À votre avis, pourquoi ne l’ont-ils pas fait?

Ils ont probablement été mis sous pression. Mais que des délégués du personnel prennent ce genre de décision est difficilement compréhensible pour les gens de terrain. On peut soit dire « oui », soit « non » soit s’abstenir. Personnellement, je pense qu’il faut toujours avoir une opinion. C’est oui ou non. Si on me demande mon avis concernant la télécommunication, domaine que je connais moins bien que les délégués, je ne peux que leur donner raison. Or quand il est question de fermer 35 bureaux et qu’il y a des abstentions, personne ne comprend.

Vous regrettiez aussi le silence du syndicat des communes (Syvicol)?

Le Syvicol vient de prendre position par le biais de Monsieur Eicher, son président. Nous nous félicitons de cette position claire. Emile Eicher a notamment déclaré qu’il excluait de fermer plus de 35 bureaux. En tant que syndicat, nous nous sommes également adressés aux partis politiques en les exhortant d’assumer leurs responsabilités. Mais il faut également que les communes exercent une pression à travers leurs habitants pour obtenir gain de cause, car en général elles ne sont pas d’accord avec la suppression de leur bureau de poste.

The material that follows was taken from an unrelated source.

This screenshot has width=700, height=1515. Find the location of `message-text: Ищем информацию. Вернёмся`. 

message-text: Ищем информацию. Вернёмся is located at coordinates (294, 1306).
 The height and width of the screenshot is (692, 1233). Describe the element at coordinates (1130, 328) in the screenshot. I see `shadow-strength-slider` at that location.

Je m’attends à ce que l’une ou l’autre commune conteste la décision prise. Au fond, il n’y a plus maintenant que les médias et les communes pour maintenir une certaine pression afin que le sujet continue d’animer les discussions. On peut se demander si toutes ces décisions ne sont pas prises maintenant pour que le dossier ne soit plus à l’ordre du jour lors des élections communales. Histoire d’en finir avec le sujet en 2016, pour ne plus devoir en reparler en 2017, ce qui risquerait d’influencer le vote des citoyens…

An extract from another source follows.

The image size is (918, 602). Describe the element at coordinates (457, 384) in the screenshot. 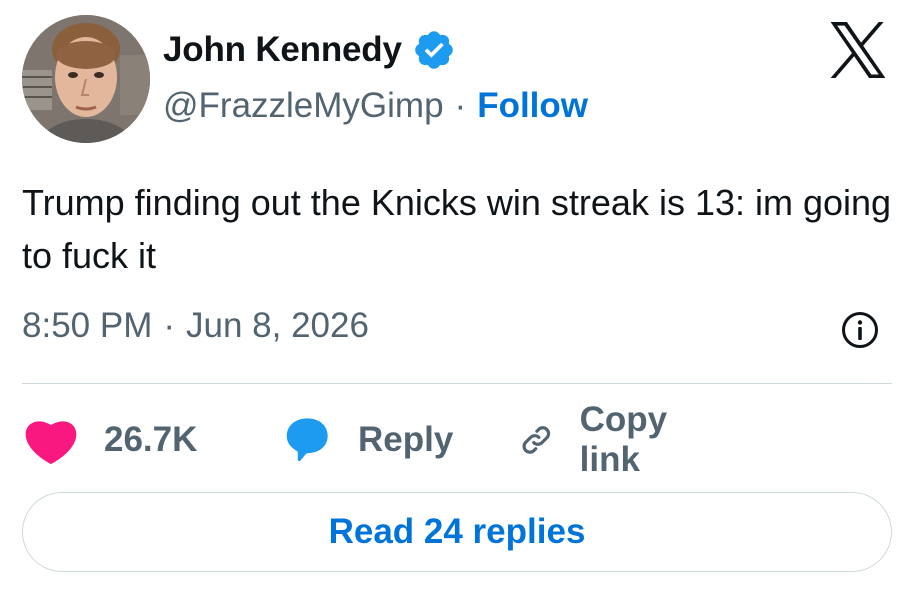

I see `divider` at that location.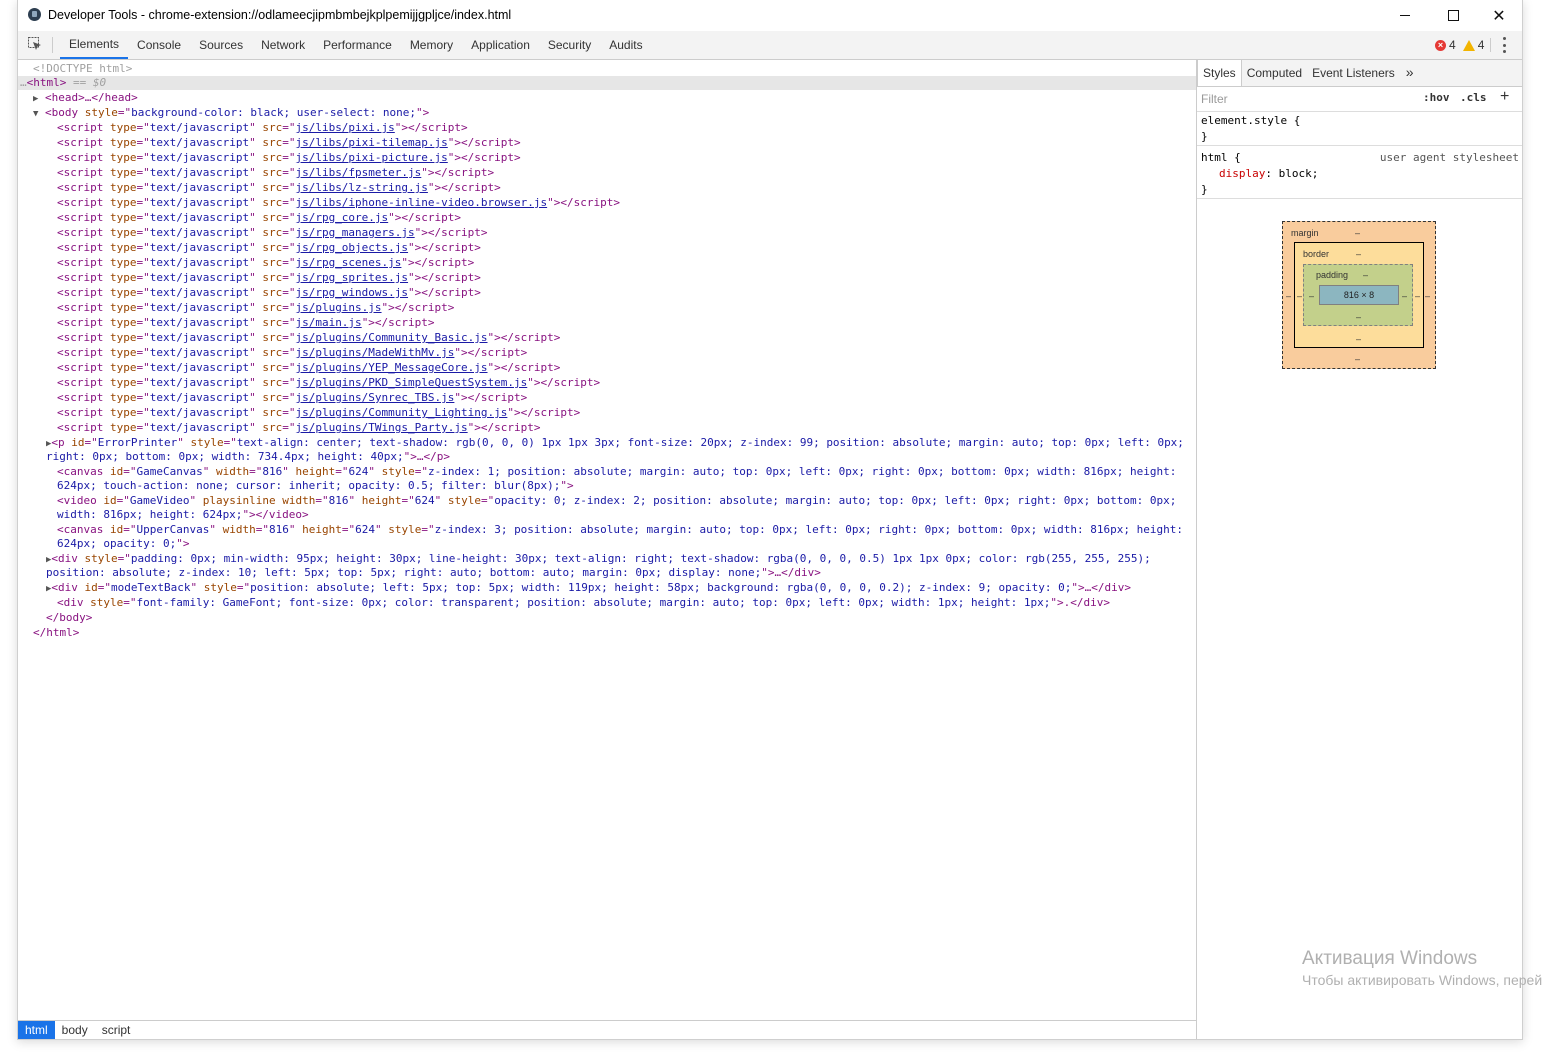  What do you see at coordinates (1358, 317) in the screenshot?
I see `padding-bottom-value: –` at bounding box center [1358, 317].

Comment envisagez-vous l’avenir de votre employeur?

Le projet de flexibilisation des services aura abouti en 2025. Les heures d’ouverture seront alors organisées en fonction du client, afin de lui garantir à tout instant tout un tas de services. C’est ce que les gens exigent et c’est le chemin que Post empruntera. En effet, tout va en direction d’une réflexion autour du concept de rentabilité. Avec la concurrence sur le marché, il s’agit de satisfaire la demande du client.

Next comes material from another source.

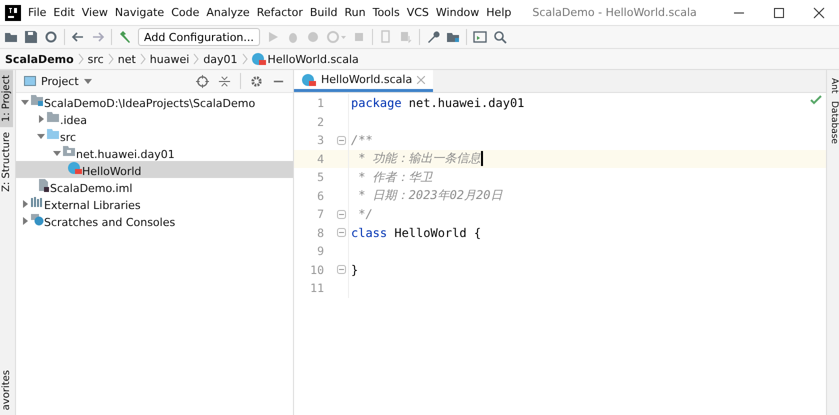 The image size is (839, 415). What do you see at coordinates (228, 12) in the screenshot?
I see `menu-item: Analyze` at bounding box center [228, 12].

Quel avenir pour la lutte syndicale?

Il est devenu plus compliqué de négocier des contrats collectifs. Le statut du fonctionnaire n’est pas celui du salarié. Le salarié n’a pas les mêmes droits. Le fonctionnaire a une paye sur laquelle il peut toujours compter, alors que pour le salarié c’est plus difficile. Cela entraîne des discussions du genre  : pourquoi devrais-je faire la même chose que toi. La solidarité n’est plus la même qu’autrefois.

Frédéric Braun

«Bréifdréieschgewerkschaft»

Le syndicat des facteurs a été créé en 1909. Il s’agit d’une ASBL professionnelle et autonome au sein de la Confédération générale de la fonction publique (CGFP). Elle compte environ 800 membres, dont les facteurs, mais également des employés issus d’autres domaines d’activité du groupe Post. Le syndicat des facteurs est l’un des huit syndicats qui composent le syndicat Post.

Direction

En avril 2013, Claude Strasser est nommé directeur général de l’entreprise par le ministre de l’Économie et de tutelle, Étienne Schneider. La Poste luxembourgeoise Créée en 1842 en tant qu’administration de l’État luxembourgeois, l’entreprise des postes et télécommunications devient un établissement public en 1992. Son actionnaire unique est l’État luxembourgeois. En 2013, l’entreprise des P&T Luxembourg devient Post Luxembourg et perd le monopole d’un marché que le groupe devra se partager avec d’autres.

Raymond Juchem

Né à Differdange en 1969, il a grandi à Belvaux où il habite toujours. En 1989, il entre aux P&T comme facteur et passera la plus grande partie de sa vie professionnelle à Esch-Sur-Alzette et à Differdange. Il est marié et a deux enfants. Ancien du CS Fola, il succède, en mars 2015, à Eugène Kirsch, qui avait été président du syndicat des facteurs pendant douze ans.

Fermeture de 35 agences sur 97

Le groupe Post Luxembourg a révélé en décembre la fermeture des agences de Arsdorf, Aspelt, Beaufort, Berdorf, Bettendorf, Bissen, Canach, Consdorf, Dalheim, Dippach, Eischen, Eschdorf, Eschsur- Sûre, Garnich, Grosbous, Harlange, Kleinbettingen, Koerich, Kopstal, Lintgen, Luxembourg-Kirchberg, Luxembourg- Monnet, Niederfeulen, Oetrange, Perlé, Remerschen, Roeser, Roodt-sur-Syr, Rosport, Septfontaines, Steinsel, Tétange, Useldange, Wecker et Wilwerwiltz.